Source data

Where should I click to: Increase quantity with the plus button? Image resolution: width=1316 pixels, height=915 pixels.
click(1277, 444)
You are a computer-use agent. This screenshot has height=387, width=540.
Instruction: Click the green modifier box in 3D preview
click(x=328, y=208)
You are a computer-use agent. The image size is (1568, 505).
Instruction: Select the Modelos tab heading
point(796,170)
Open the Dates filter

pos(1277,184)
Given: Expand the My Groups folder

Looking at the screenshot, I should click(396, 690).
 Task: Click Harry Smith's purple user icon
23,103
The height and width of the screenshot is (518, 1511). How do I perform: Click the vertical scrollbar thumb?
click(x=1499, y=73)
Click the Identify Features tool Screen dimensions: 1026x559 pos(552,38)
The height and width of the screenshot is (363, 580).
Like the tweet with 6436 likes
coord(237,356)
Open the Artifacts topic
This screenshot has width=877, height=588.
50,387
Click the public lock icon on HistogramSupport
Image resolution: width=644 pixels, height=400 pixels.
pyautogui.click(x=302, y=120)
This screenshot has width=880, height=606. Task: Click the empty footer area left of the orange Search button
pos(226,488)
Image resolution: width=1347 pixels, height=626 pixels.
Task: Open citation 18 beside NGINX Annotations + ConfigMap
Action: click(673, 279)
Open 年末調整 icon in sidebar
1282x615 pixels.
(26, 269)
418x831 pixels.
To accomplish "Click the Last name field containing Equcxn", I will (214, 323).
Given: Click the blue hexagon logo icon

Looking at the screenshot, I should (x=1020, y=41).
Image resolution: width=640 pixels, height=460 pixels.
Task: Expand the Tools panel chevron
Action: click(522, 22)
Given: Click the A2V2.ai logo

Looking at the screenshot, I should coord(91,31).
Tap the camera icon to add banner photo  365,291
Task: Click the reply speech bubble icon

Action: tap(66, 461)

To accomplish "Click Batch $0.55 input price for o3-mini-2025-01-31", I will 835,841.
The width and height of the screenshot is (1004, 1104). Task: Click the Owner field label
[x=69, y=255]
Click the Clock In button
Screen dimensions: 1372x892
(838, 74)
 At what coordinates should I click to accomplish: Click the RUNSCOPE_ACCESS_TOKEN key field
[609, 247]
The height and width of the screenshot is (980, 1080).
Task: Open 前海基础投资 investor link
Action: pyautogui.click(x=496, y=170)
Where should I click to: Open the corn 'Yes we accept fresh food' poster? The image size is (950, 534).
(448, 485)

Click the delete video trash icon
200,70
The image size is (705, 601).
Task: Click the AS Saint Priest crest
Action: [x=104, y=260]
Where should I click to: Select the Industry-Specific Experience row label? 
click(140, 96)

PROBLEM STATEMENT
Among the entries above, locate the lines containing "The height and width of the screenshot is (518, 1511)." and "Tap the camera", and transcribe exactly those two lines and all lines between.

ANSWER FOR THE TASK
The height and width of the screenshot is (518, 1511). How do I perform: Click the vertical scrollbar thumb?
click(x=1499, y=73)
Click the Identify Features tool Screen dimensions: 1026x559 pos(552,38)
The height and width of the screenshot is (363, 580).
Like the tweet with 6436 likes
coord(237,356)
Open the Artifacts topic
This screenshot has width=877, height=588.
50,387
Click the public lock icon on HistogramSupport
Image resolution: width=644 pixels, height=400 pixels.
pyautogui.click(x=302, y=120)
This screenshot has width=880, height=606. Task: Click the empty footer area left of the orange Search button
pos(226,488)
Image resolution: width=1347 pixels, height=626 pixels.
Task: Open citation 18 beside NGINX Annotations + ConfigMap
Action: click(673, 279)
Open 年末調整 icon in sidebar
1282x615 pixels.
(26, 269)
418x831 pixels.
To accomplish "Click the Last name field containing Equcxn", I will (214, 323).
Given: Click the blue hexagon logo icon

Looking at the screenshot, I should (x=1020, y=41).
Image resolution: width=640 pixels, height=460 pixels.
Task: Expand the Tools panel chevron
Action: click(522, 22)
Given: Click the A2V2.ai logo

Looking at the screenshot, I should coord(91,31).
Tap the camera icon to add banner photo  365,291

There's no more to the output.